If on the other hand, they perform the same attack using this method of secret sharing, then there are no secrets for them to steal. If you’ve secured the application (mode 0555 or better), and made it the only thing capable of running as that user and in that security context, then they have a much higher barrier to get over – they have to break out of the container into the host, and then compromise the Custodia software, or get access to the host-server Custodia authentication secrets. This is a much higher barrier for the attacker. Since the best you can do is make a higher barrier for an attacker, that sounds like a win to me.
How To Do This Right?
- Each unique container service should have its own unique user id. You’re not still running your containers as root are you?
- Each unique container service should be running in its own security context.
- Only run trusted container images in your collection. [Always good advice ;-)]
- Take special care of the kubelet keys and the kubelet master key.
- Use good secrets vaults (one that follows the rules mentioned previously) and make sure they are properly installed and maintained.
- Use good methods for distributing secrets to VMs.
- Custodia allows http (non-TLS) communication. Always use TLS and mutual authentication between the client and server copies of Custodia.
What about verifying the container identity?
One of the potential benefits of this approach is that one can use the container image as part of the authentication process. It does this by using cgroups. As we noted before, this is a bit of a hack. Regardless of this, the inability to use this securely doesn’t detract from the general approach – particularly if each application runs under its own userid.
Custodia seems like a well-thought-out method of distributing secrets in a container environment. It is not yet a supported product, but seems to be a very promising technology preview. It completely eliminates the need for the container images to include secrets at the expense of requiring secrets at the VM layer.

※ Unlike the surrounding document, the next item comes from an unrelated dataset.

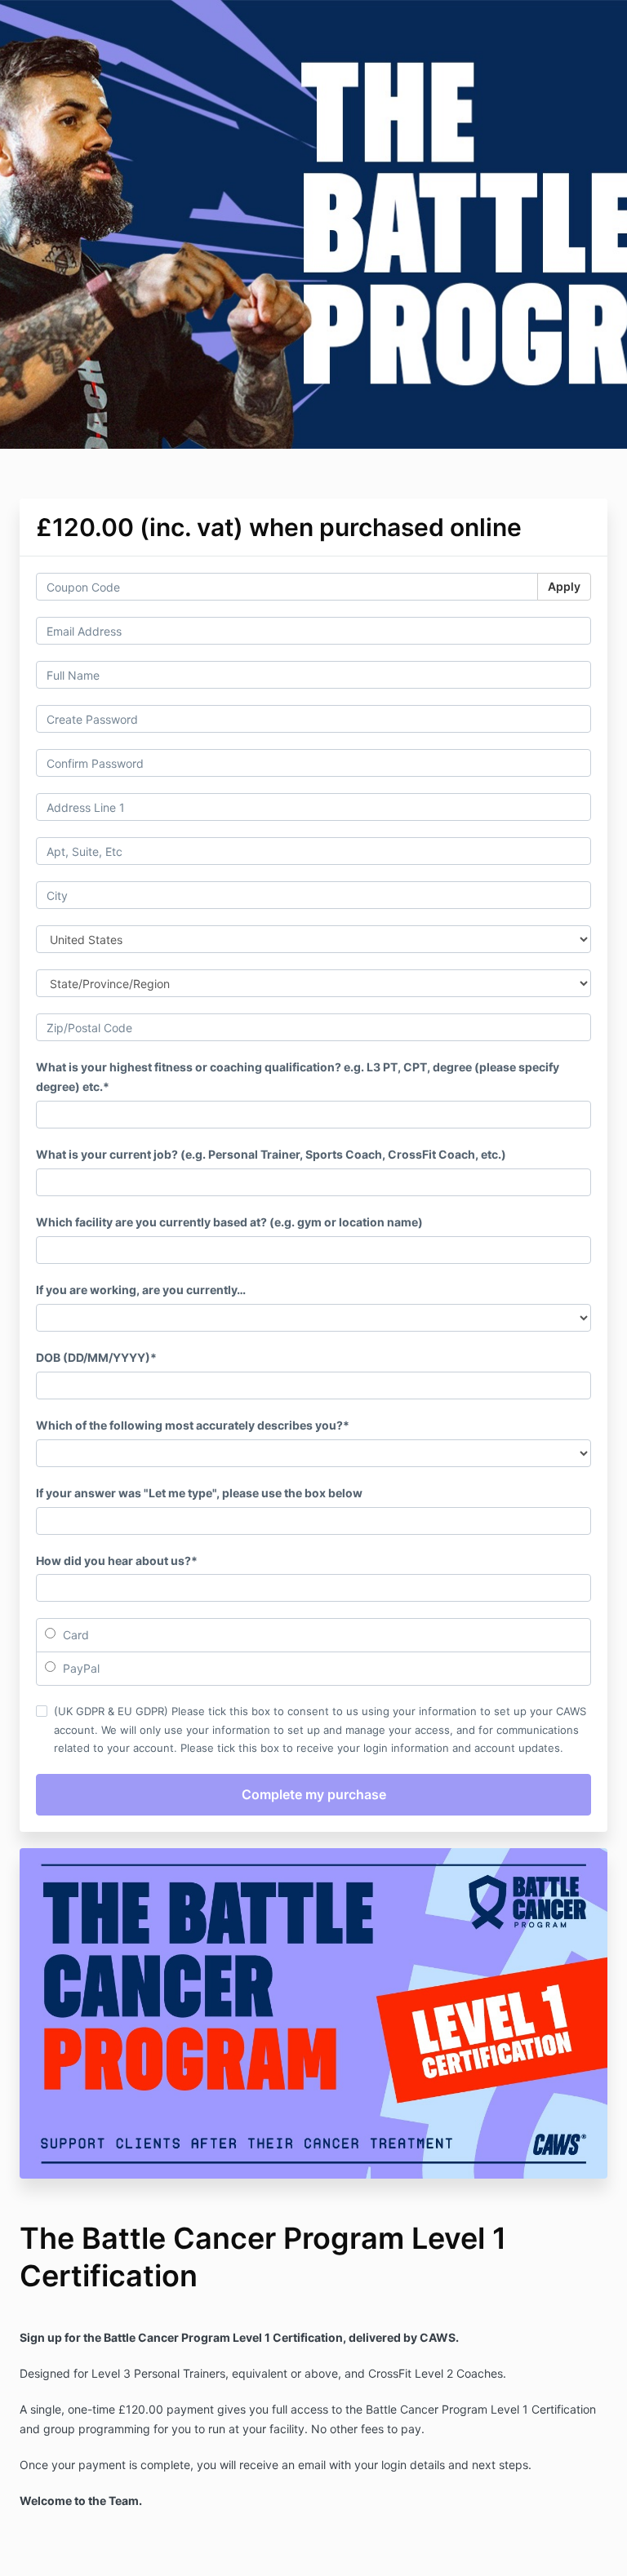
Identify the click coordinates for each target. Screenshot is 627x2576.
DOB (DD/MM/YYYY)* (96, 1357)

It provides fine-grained authorization while reducing the number of administrative secrets to be managed – since each application doesn’t have to have its own unique certificate or token. Adding distinct user ids and/or security contexts per application is a good bit less overhead than managing a unique certificate for each application.
Obviously once you decide you want to use Custodia, you have to connect it to Vault or whatever secret storage mechanism you decide on.